# Building a Hugging Face Dataset

## Why `datasets.Dataset`?

Hugging Face's `datasets` library provides:
- **Efficient data loading:** Lazy loading, memory mapping, streaming
- **Built-in splits:** Easy train/validation splitting
- **Hub integration:** Push/pull datasets seamlessly
- **Tokenization helpers:** Works seamlessly with tokenizers

For our hybrid workflow, converting to `DatasetDict` lets us:
1. Push to Hub from CPU
2. Pull in Colab for GPU training
3. Maintain train/val splits automatically

## Train/Validation Split Strategy

We use a small validation set (5% default) because:
- Language models need large training sets
- Validation is mainly for monitoring overfitting
- Small val set is sufficient for perplexity checks

Use a **fixed random seed** for reproducibility.


In [None]:
# === TODO (you code this) ===
# Convert DataFrame to DatasetDict with train/validation split.
# Hints:
#   - Use datasets.Dataset.from_pandas() to convert DataFrame
#   - Use .train_test_split() with test_size=val_split
#   - Set seed for reproducibility
# Acceptance:
#   - DatasetDict with expected split sizes (val ~ config.val_split)

from datasets import Dataset, DatasetDict
import pandas as pd

def to_hf_dataset(df, val_split: float, seed: int=42):
    """
    Convert DataFrame to Hugging Face DatasetDict with train/val split.
    
    Args:
        df: DataFrame with 'text' column
        val_split: Fraction for validation (e.g., 0.05)
        seed: Random seed for splitting
        
    Returns:
        DatasetDict: Dictionary with 'train' and 'validation' splits
    """
    raise NotImplementedError

# Load cleaned data and convert
df = pd.read_csv("data/processed/frankenstein_cleaned.csv")
dset = to_hf_dataset(df, val_split=0.05, seed=42)
print(f"Train: {len(dset['train'])}, Val: {len(dset['validation'])}")


## Pushing to Hugging Face Hub

Pushing to the Hub makes the dataset portable:
- Pull it in Colab without file transfers
- Share with collaborators
- Version control your data

**Note:** You'll need a Hugging Face token. Set it as an environment variable or use `huggingface_hub.login()`.


In [None]:
# === TODO (you code this) ===
# (Optional) Push dataset to the HF Hub.
# Hints:
#   - Require env var or prompt for token; use push_to_hub with repo_id
#   - Handle authentication (huggingface_hub.login() or token from env)
#   - Use private=True if you want to keep it private
# Acceptance:
#   - dataset appears on the Hub; or skipped cleanly if not configured

import os
from huggingface_hub import login

def maybe_push_dataset(dset, repo_id: str):
    """
    Optionally push dataset to Hugging Face Hub.
    
    Args:
        dset: DatasetDict to push
        repo_id: Hub repository ID (e.g., "username/dataset-name")
    """
    raise NotImplementedError

# Push if configured
repo_id = "YOURUSER/frankenstein-fanfic-snippets"  # Update this!
maybe_push_dataset(dset, repo_id)
###
> [SHORT PROBLEM 1]: Reproduce the part of the text on building a Hugging Face dataset that opens with the words containing "from datasets import" and closes with "with train/val split.", switching every "seed" to "rng_seed".
> [SHORT PROBLEM 2]: In the text on building a Hugging Face dataset, what is the default size of the validation set?

> [SOURCE DATA]:
###
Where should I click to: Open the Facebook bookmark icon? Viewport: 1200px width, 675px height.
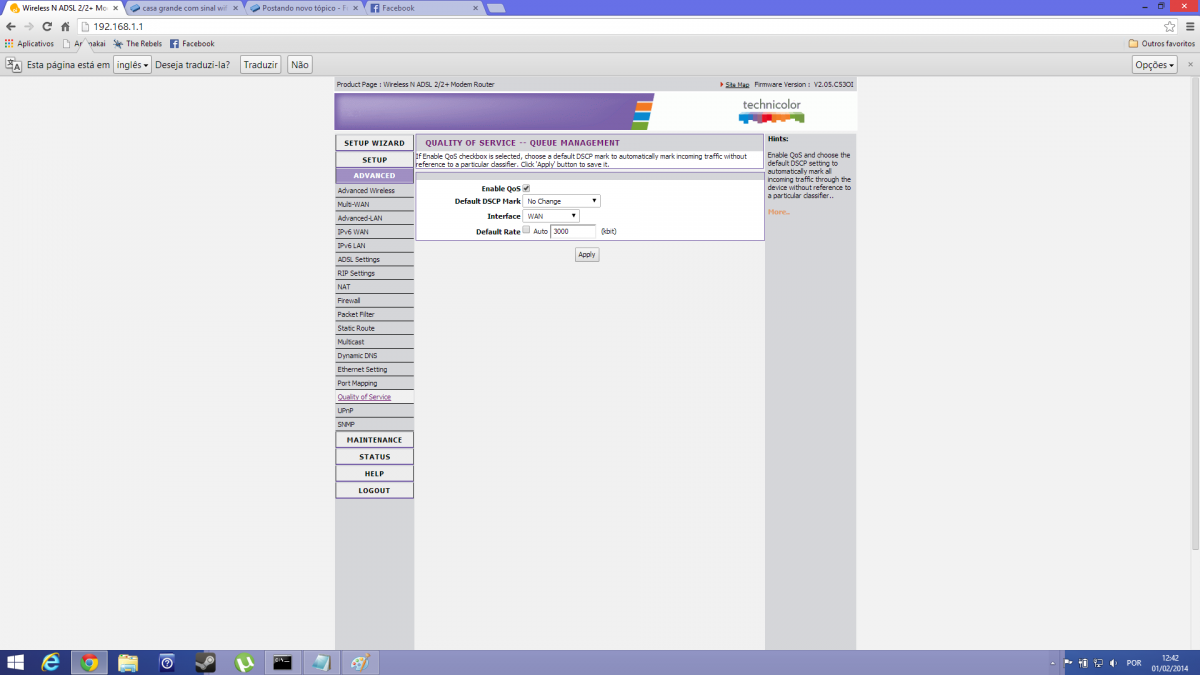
###
> [FULL ANSWER 1]:
from datasets import Dataset, DatasetDict
import pandas as pd

def to_hf_dataset(df, val_split: float, rng_seed: int=42):
    """
    Convert DataFrame to Hugging Face DatasetDict with train/val split.

> [FULL ANSWER 2]: 5%